The structure remains fragile. Those hostile to the synod – who, like those who opposed the Council, are a well-organised minority – question the legitimacy of the process, arguing that only a small percentage of Catholics took part in the process. “To those who say it is not representative, I would say: How do you know? What evidence do you have that what these people have been bringing to the table is not generally representative of what people think?” Austen Ivereigh, papal biographer and another member of the synthesis drafting team, said in a Tablet webinar on 28 September. “It is clearly the most remarkable consultation, which has involved huge numbers of people.”
Ivereigh explains that the synthesisers had sought to draw out the major themes that have come through from the local synod phase while also paying attention to “minority voices”. A “great love and passion for the Church” came through from reading the reports, he says.
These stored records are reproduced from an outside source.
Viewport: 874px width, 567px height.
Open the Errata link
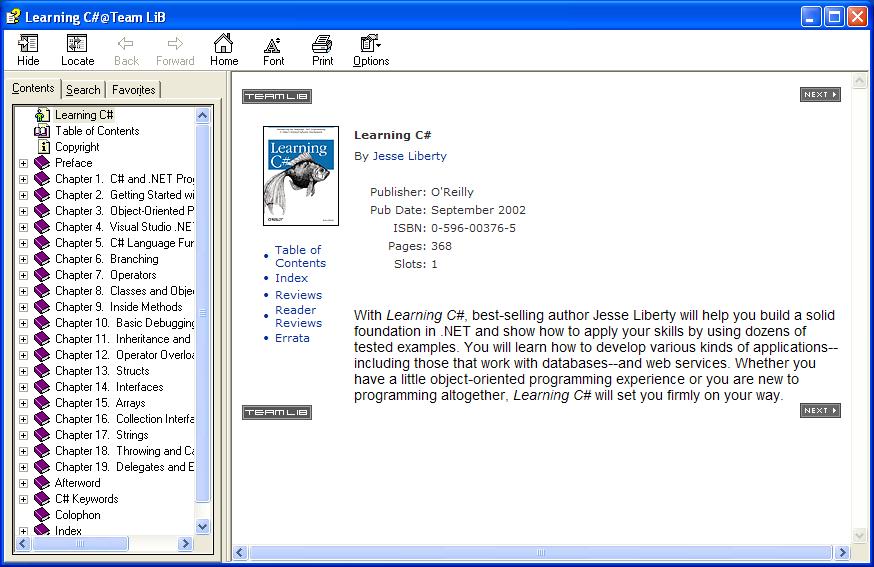coord(292,338)
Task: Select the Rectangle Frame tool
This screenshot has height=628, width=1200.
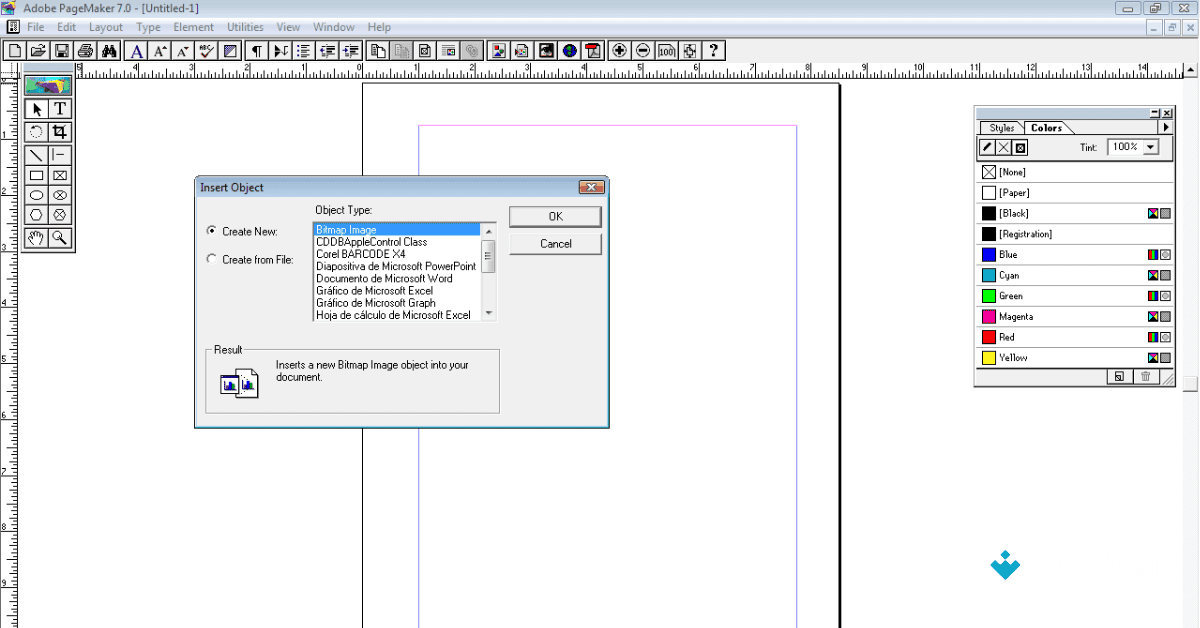Action: 62,174
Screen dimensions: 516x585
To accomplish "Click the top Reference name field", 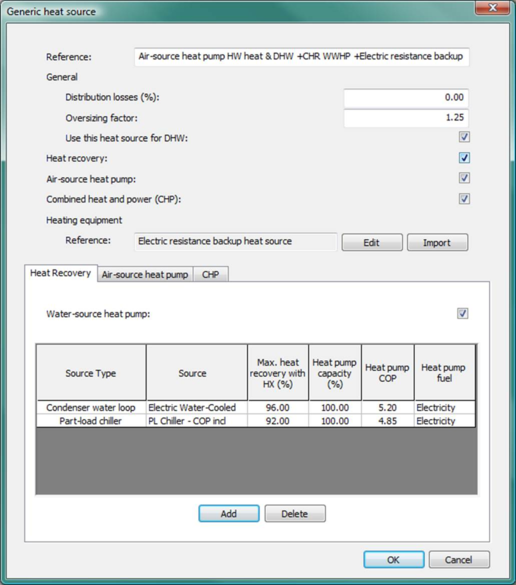I will coord(301,57).
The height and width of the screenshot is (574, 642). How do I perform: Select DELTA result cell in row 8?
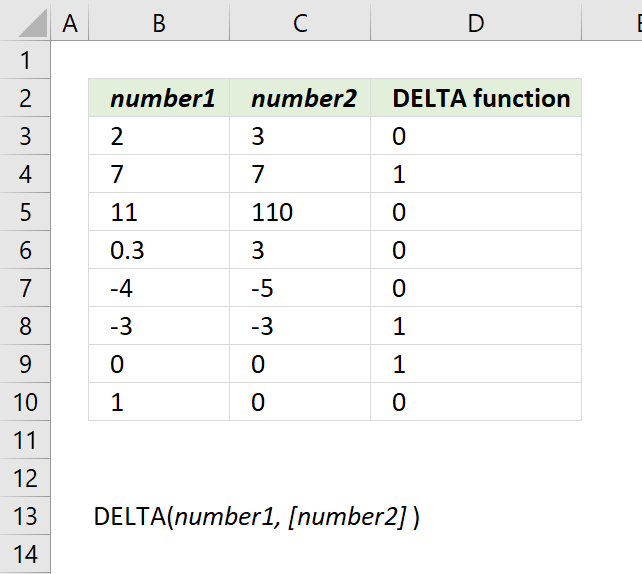pyautogui.click(x=476, y=326)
That passion also means call- ing for things to be done differently, and where this is most urgent is over the role of women.
“They are the ones who are the hands and feet of the Church, and they are saying that in the reports, but they also know that [women] are excluded most of the time from decisions and from leadership positions and their voice is not valued,” Christina Kheng, another member of the synthesis group, tells me. “For the vast majority of women, at least in Asia, it’s really about that, rather than any high-level changes of rules or doctrine. It’s just to have that basic respect, which they don’t feel they are currently having.”
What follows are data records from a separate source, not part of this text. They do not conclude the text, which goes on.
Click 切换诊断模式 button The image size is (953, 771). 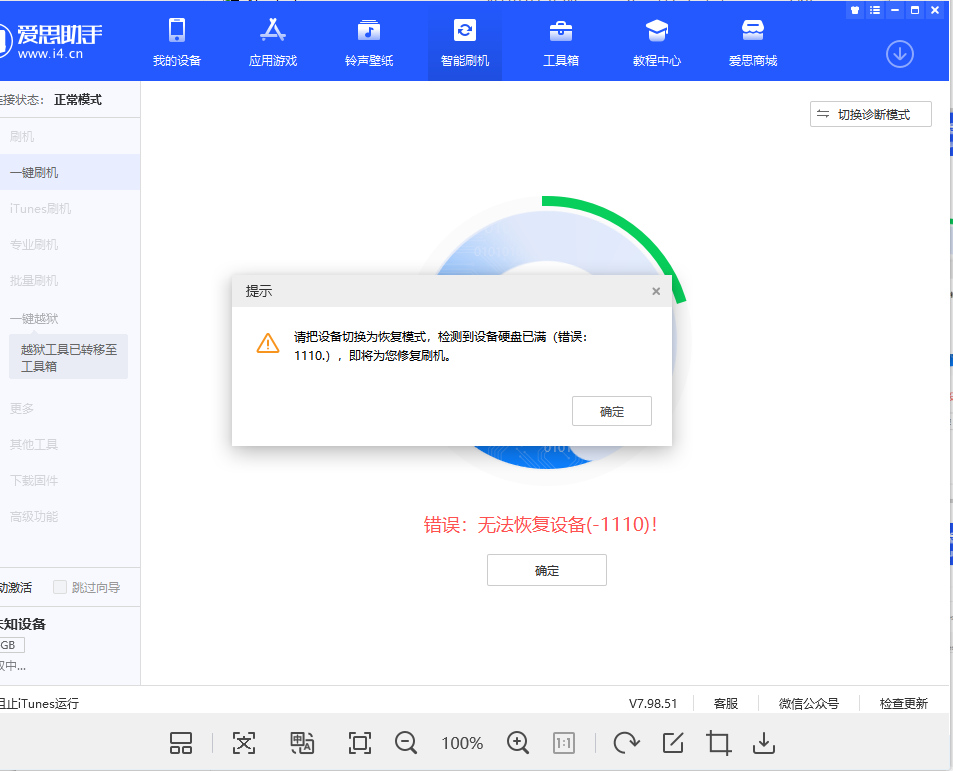coord(871,114)
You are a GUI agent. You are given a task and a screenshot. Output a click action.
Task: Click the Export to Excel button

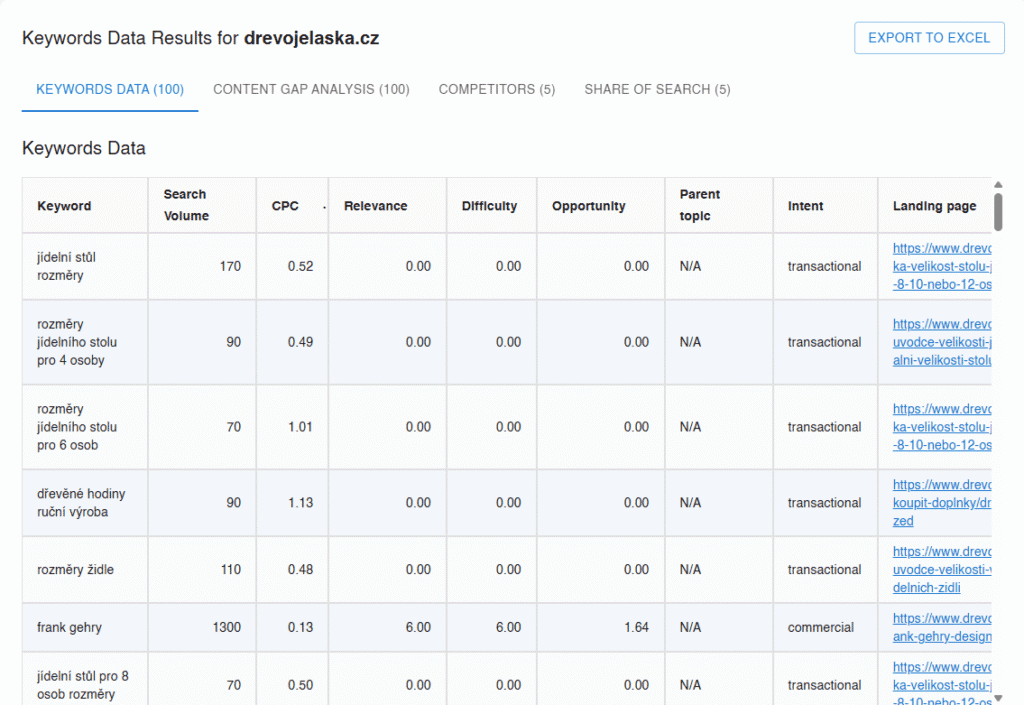pyautogui.click(x=928, y=38)
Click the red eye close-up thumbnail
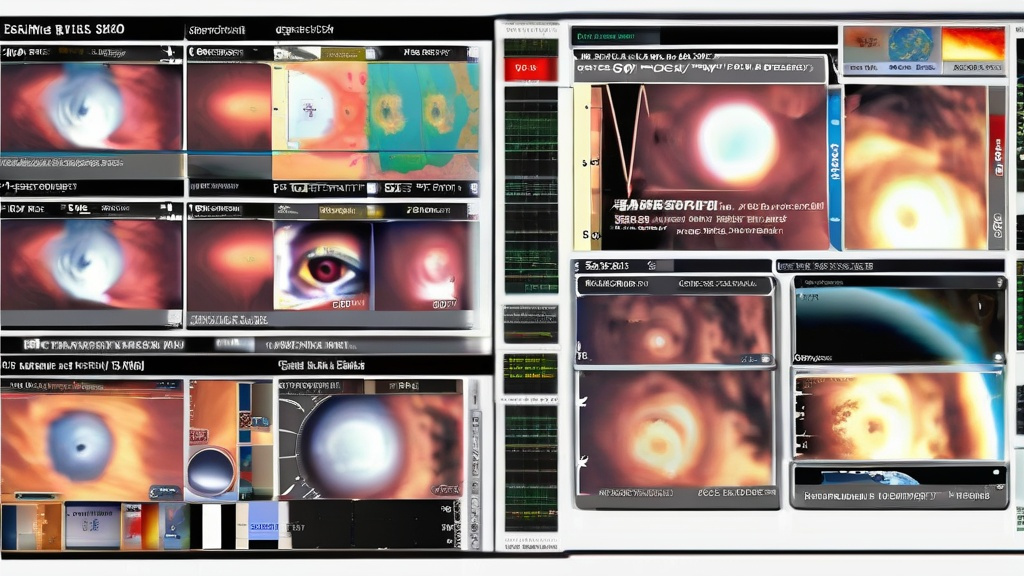The height and width of the screenshot is (576, 1024). (322, 266)
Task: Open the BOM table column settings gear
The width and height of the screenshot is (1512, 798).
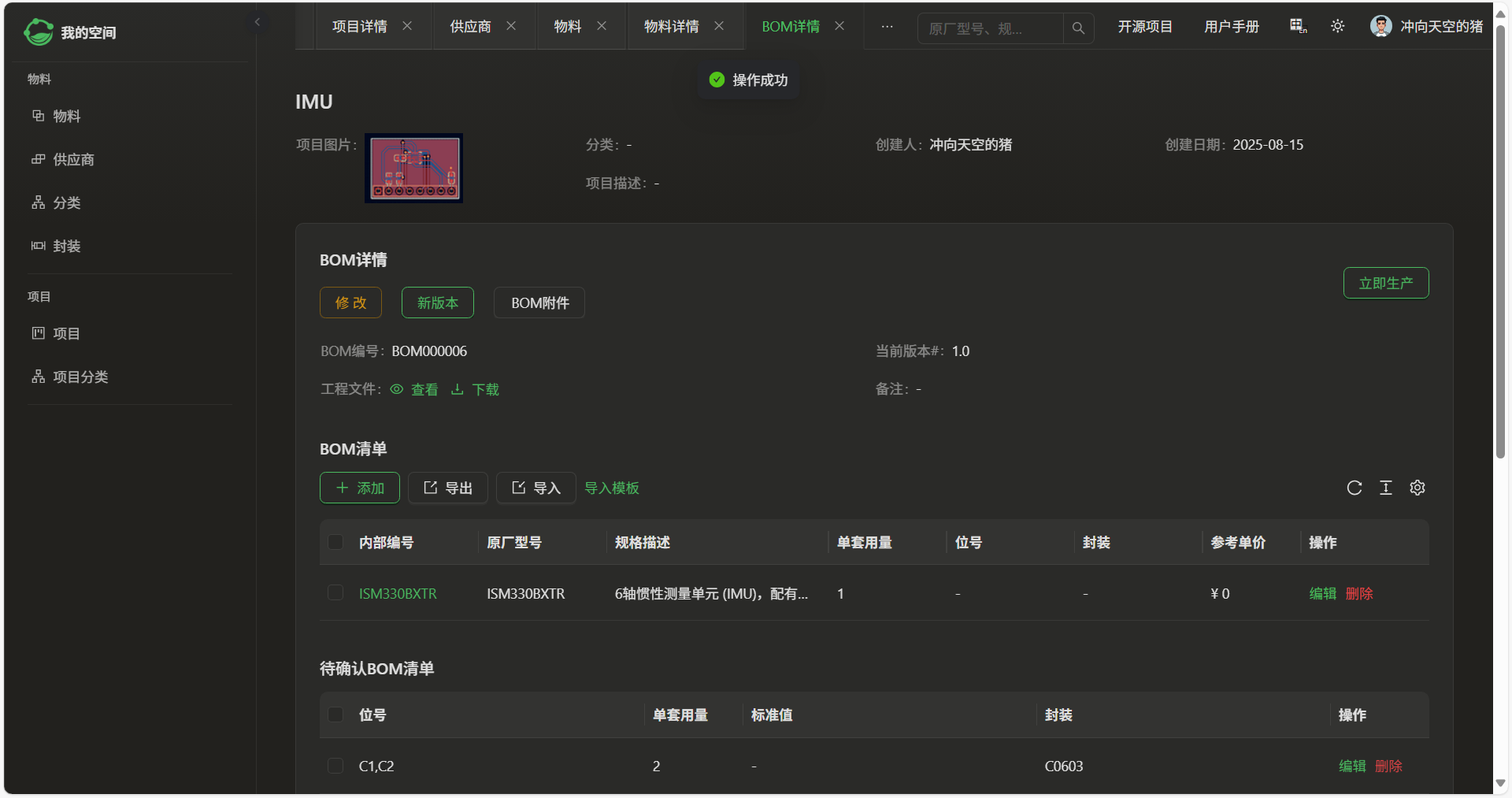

Kheng, who is from Singapore and teaches at the East Asian Pastoral Institute in Manila in the Philippines, says all sides of the Church should remain open to what is a movement of the Spirit. Those who fear the synod should try to trust the process, while others should be careful not to “put down those people who are fearful and not to label them.” The synod process looks forward, not backwards. It is not an exercise in recreating the Church of the past. But for Kheng it is also a return “to the roots of our faith tradition: to scripture, to the Gospels and to the way of Christ and it tries to bring that into dialogue with our current realities.”
What Francis has launched is a process which is both old and new. It is recovering the spirit of the early Church and implementing Vatican II, but it is also attempting things that have never been tried before, at least on this scale. Synodality “has to be injected into every nook and corner of ecclesial life,” as Fr Tirimanna says. It must be a “stepping stone” to a new way of being the Church. The last 12 months have seen the Church undertake an extraordinary listening and discernment process. But it still feels like things are only just at the beginning.